Schools

School placement in Hong Kong: We chat to Alex Gibbs from the Australian International School Hong Kong about what you need to know

School placement in Hong Kong, Alex Gibbs, Australian International School Hong Kong

Few aspects of life for expat parents in Hong Kong can be more frustrating, bewildering and downright agonising than the dilemmas facing them of finding and placing their children in schools here.

While there appears to be an abundance of educational institutions from which to choose in Hong Kong, the fact remains that there are always more students requiring placement than there are places to be had. The situation is set to get worse.

A few years ago, it was the case where only the traditionally popular schools had such a high demand for places. Nowadays, all schools – particularly at the primary entry levels – are finding it difficult to find a place for all applicants.

I chose my words carefully when I said “traditionally popular schools”. I could have said “top schools” but to be honest there are so many truly excellent schools in Hong Kong, and they are not just limited to ones we always hear about having the longest waitlists.

School placement in Hong Kong, Alex Gibbs, Australian International School Hong Kong

As a whole, Hong Kong has an exceedingly rich educational environment, with over 40 international schools and many real gems among them that you don’t often hear about. Some of the local private schools here have a great reputation and produce outstanding graduates. Unfortunately, demand for those schools also exceeds supply, which is one of the reasons why we’ve had an increase in the number of local students applying for international schools over the past decade.

The result has seen a 20-percent increase in demand year-on-year at most international schools. And while the authorities ponder ambiguous statistical evidence, there continues to be anecdotal evidence that top professionals are now choosing not to come to Hong Kong because their children can’t join them.

It’s a shame because with such great schools and universities, there’s a huge opportunity for Hong Kong to become a true global leader in education.

With the wonderful facilities on offer, combined with a zest for learning, an enthusiasm for success and a respect for educators by both students and parents that prevails here, Hong Kong is in a position to attract and hold top educators who choose to pursue their careers.

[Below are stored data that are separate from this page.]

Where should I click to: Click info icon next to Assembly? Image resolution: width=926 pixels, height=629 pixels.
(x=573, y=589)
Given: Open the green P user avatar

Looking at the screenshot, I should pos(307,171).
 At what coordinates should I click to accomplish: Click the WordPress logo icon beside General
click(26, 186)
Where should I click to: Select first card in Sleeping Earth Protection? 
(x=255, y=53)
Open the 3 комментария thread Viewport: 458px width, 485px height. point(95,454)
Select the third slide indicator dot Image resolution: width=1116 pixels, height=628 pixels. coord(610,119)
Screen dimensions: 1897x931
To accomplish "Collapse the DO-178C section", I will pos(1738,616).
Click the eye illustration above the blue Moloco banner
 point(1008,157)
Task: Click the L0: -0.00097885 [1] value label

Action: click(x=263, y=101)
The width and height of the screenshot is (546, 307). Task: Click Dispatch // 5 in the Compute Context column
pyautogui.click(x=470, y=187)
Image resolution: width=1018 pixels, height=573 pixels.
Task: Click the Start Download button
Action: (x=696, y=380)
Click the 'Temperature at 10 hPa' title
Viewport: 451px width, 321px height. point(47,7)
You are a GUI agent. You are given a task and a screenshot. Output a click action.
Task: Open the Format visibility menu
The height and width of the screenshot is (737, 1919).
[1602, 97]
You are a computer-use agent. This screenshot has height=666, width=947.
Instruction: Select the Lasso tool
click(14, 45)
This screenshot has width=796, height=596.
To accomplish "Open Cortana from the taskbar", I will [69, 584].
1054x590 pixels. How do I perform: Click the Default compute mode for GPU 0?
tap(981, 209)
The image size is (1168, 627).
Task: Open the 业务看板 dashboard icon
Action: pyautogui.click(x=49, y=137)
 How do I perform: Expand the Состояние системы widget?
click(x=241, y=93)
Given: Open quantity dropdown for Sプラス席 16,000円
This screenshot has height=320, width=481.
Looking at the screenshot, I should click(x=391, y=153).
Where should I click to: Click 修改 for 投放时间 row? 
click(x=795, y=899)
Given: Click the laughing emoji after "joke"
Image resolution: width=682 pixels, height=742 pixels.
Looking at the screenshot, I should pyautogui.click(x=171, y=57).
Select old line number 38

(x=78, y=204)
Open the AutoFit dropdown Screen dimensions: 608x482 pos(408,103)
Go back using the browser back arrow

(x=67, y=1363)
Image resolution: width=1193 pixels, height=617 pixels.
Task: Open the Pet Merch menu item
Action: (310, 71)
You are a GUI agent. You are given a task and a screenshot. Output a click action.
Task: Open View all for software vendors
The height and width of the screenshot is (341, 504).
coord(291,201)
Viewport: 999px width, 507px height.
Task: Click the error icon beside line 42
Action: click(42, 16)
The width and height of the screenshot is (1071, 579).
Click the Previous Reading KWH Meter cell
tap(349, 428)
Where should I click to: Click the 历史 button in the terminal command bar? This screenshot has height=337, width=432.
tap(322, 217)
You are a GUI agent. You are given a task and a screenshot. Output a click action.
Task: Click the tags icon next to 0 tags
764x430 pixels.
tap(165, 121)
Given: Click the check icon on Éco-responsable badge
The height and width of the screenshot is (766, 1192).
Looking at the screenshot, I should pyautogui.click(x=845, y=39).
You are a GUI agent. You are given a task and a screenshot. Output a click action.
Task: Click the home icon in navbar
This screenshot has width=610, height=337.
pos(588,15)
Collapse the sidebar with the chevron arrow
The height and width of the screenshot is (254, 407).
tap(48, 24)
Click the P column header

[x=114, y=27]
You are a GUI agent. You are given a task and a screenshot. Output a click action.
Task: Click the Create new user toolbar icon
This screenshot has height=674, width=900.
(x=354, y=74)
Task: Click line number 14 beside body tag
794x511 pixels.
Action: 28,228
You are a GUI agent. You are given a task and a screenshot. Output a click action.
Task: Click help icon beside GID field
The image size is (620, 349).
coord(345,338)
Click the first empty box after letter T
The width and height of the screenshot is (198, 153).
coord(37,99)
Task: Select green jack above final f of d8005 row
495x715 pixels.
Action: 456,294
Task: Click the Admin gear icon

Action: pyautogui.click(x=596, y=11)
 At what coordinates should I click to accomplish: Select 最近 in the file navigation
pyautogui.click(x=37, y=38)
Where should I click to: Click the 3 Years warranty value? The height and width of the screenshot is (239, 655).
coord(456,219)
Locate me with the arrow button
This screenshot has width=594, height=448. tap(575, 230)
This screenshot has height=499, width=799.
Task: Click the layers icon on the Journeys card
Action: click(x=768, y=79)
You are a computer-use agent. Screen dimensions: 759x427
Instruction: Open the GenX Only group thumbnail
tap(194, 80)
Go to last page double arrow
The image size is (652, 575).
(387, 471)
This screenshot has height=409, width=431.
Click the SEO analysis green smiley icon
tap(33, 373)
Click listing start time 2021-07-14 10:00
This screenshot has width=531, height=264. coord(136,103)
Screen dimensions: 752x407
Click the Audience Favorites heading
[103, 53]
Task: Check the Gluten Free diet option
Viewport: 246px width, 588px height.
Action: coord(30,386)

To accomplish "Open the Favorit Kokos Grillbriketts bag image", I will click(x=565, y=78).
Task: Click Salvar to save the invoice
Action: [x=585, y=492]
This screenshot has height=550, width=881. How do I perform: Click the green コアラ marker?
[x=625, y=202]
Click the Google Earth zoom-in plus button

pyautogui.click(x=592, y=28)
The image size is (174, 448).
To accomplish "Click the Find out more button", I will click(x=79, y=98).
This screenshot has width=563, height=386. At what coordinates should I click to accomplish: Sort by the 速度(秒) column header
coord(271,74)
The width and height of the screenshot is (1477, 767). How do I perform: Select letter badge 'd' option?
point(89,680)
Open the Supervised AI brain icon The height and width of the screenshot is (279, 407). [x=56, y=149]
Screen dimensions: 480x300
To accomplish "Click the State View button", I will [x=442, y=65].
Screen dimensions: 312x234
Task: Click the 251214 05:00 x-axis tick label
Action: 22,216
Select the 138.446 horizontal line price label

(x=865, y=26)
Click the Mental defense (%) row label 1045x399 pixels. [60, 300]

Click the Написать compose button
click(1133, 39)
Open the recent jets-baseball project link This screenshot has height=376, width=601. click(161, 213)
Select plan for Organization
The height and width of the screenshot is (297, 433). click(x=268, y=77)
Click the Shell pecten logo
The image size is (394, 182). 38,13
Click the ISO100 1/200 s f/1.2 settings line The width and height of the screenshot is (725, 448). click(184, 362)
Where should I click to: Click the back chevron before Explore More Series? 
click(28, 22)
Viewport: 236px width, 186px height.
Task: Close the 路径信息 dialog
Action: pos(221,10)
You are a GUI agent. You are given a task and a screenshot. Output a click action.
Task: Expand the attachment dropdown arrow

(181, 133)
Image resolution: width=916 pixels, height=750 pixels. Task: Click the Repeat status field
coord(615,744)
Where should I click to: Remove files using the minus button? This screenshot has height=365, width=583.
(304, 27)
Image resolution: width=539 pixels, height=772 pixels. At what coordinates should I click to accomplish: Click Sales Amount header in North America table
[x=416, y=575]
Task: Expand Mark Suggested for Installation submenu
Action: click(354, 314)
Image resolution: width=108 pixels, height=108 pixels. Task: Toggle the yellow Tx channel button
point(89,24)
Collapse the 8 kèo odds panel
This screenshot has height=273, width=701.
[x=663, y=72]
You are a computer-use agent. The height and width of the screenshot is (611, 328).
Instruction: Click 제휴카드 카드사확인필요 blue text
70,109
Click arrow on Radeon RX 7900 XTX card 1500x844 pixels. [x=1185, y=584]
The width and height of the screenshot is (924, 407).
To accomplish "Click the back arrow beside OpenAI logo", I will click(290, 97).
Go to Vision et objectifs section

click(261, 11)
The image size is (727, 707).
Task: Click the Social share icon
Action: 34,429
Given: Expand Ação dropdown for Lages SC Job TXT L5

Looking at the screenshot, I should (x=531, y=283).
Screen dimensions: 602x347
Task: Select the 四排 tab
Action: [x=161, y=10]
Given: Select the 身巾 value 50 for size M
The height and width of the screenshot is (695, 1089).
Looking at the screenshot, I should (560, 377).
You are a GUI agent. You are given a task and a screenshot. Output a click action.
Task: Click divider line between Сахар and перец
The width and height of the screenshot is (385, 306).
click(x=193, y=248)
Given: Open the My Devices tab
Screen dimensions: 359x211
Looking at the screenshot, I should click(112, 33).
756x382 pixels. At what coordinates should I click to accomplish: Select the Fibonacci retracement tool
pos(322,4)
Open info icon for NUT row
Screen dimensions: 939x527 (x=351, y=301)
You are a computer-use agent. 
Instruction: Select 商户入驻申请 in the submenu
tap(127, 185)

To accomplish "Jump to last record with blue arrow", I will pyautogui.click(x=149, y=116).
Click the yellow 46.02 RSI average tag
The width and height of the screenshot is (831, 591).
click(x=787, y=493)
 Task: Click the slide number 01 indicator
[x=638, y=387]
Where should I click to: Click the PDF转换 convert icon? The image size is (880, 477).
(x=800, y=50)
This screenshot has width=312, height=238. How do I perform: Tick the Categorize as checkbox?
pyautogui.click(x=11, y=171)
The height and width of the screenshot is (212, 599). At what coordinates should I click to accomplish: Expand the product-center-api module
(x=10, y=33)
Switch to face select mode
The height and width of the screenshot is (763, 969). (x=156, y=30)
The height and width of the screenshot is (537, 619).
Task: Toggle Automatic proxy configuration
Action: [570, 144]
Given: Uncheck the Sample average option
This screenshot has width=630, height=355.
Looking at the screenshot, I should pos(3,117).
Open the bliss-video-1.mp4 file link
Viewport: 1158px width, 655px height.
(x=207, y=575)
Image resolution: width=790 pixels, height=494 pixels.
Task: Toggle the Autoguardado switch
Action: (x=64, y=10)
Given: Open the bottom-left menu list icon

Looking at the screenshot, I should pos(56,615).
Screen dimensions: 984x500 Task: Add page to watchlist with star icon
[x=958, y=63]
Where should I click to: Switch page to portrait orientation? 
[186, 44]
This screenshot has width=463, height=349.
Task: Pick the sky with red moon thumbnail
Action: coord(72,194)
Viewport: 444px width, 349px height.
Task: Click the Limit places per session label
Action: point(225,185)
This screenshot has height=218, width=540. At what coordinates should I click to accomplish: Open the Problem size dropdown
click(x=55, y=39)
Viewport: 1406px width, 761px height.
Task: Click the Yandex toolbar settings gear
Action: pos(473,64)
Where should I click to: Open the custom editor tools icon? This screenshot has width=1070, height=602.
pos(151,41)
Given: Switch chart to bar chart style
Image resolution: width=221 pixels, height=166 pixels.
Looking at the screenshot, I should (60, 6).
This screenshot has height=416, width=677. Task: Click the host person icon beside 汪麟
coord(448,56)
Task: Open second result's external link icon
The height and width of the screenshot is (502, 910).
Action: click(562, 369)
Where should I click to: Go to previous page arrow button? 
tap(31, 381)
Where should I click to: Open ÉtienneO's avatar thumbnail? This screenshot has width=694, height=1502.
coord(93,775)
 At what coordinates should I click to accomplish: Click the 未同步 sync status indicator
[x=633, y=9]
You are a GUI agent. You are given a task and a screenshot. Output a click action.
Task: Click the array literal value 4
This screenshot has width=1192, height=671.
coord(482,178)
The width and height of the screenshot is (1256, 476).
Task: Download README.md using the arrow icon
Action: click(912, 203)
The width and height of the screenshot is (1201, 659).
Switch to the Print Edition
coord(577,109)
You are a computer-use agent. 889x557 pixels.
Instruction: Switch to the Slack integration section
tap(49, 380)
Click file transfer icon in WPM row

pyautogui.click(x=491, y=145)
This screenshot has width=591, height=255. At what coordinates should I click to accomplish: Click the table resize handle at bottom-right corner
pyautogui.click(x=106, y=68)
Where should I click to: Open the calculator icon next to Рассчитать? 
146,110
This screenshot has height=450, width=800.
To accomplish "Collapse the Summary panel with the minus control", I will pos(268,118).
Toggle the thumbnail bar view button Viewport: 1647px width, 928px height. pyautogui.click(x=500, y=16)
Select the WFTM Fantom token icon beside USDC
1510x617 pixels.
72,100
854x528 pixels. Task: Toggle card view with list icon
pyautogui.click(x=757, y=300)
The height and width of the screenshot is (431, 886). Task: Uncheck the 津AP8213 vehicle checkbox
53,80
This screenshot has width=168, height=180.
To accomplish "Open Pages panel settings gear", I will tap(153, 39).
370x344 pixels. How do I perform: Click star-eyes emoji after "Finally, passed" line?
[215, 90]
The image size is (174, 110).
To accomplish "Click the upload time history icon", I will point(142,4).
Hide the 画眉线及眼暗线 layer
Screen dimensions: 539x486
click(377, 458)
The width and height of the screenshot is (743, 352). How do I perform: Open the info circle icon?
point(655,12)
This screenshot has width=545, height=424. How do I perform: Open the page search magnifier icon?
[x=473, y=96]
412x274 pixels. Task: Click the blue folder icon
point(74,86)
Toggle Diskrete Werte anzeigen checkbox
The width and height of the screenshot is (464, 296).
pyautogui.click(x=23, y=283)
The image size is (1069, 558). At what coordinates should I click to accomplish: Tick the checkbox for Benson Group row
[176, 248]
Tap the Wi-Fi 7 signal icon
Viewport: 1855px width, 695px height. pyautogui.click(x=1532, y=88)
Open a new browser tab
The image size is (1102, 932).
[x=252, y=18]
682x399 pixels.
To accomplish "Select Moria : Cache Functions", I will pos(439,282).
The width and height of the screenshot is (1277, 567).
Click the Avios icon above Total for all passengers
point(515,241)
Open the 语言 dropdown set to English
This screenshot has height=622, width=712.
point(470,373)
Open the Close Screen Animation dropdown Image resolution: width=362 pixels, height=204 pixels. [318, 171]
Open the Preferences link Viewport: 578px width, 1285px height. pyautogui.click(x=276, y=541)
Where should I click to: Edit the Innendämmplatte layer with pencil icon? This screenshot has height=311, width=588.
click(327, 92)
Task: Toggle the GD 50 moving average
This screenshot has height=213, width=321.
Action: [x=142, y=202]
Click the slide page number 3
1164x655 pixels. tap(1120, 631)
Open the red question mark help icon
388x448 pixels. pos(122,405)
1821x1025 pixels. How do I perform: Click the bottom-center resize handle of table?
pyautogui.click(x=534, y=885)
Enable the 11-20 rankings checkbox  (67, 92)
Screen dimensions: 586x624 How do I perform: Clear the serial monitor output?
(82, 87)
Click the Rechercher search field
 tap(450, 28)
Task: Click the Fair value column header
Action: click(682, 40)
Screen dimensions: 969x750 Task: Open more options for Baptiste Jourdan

Our schools are viewed with considerable envy by many teaching professionals around the world!

While we may not have the history, the traditions or the social prestige that private schools around the world have acquired over time, Hong Kong more than makes up for that through the enriching experiences and opportunities students are offered from our unique multicultural environment in the heart of one of the world’s leading economies. We generate students who tend to perform to a high level, embrace a socially responsible approach to life and view a university education as being their ultimate goal.

In turn, students tend to flourish in an “international” cultural environment, supported and encouraged by top quality, motivated and adventurous teachers from different parts of the world. We are lucky to have such conscientious and respectful students. Most come from hard-working families, whose parents have had a positive impact on their children’s learning from day one. They grow up with a global maturity and outlook that I believe is second to none.

Asia is the place to be, they say, and expats are staying longer as they develop their own careers and seize opportunities. The global financial crisis proved that if anywhere can weather a storm, it’s right here in Hong Kong. Many talented business and professional people have now bought property and made this city a more permanent “home”. Consequently, the average length of stay for a student at a school has also increased remarkably, so fewer places become available. Furthermore, many expat parents have chosen to have their children here, so competition at the entry levels has sky rocketed.

But I really feel for anyone currently working in an admissions department at a school in Hong Kong! Not only do they have their hands full with a never-ending tide of applicants to consider, but as pressure for places gets more and more difficult, they need to skillfully assist parents who are understandably stressed and frustrated about actually securing a place for their children.

The majority of our international schools have been established within the last 20 years. Most of these schools have then grown at a tremendous rate and due to the rapid growth they have been very independent in their developments, with none of them following any universal structure.

The influx of students has often outpaced the natural growth of a school. This has led to a variety of admissions procedures being developed which have differed considerably between each school. Testing procedures differ, acceptance procedures differ, rejection procedures differ… little wonder, then, that parents are often left confused and frustrated.

Unfortunately, there is currently no clear solution on the horizon. We continue to turn away great students and wonderful families who would undoubtedly have a positive impact on any school community. Believe me, though, it’s not just parents who are suffering; schools don’t like being in this position and it can certainly take an emotional toll on caring admissions staff.

So, my three tips for prospective parents are: don’t take things personally; there’s usually nothing wrong with your child; and, if at first you don’t succeed, then try and try again!

However, until we are allocated more land on which to build new campuses, find the financial resources to do so and receive support in meeting the needs to expand, we cannot cater to demand – current or future. The students are there, the teachers are available and the government has a huge challenge ahead of it.

The time for action is well overdue.

Alex Gibbs has consulted for and worked at numerous international schools in Hong Kong over the past 12 years and is currently Director of Development and Community Relations at the Australian International School Hong Kong (AISHK).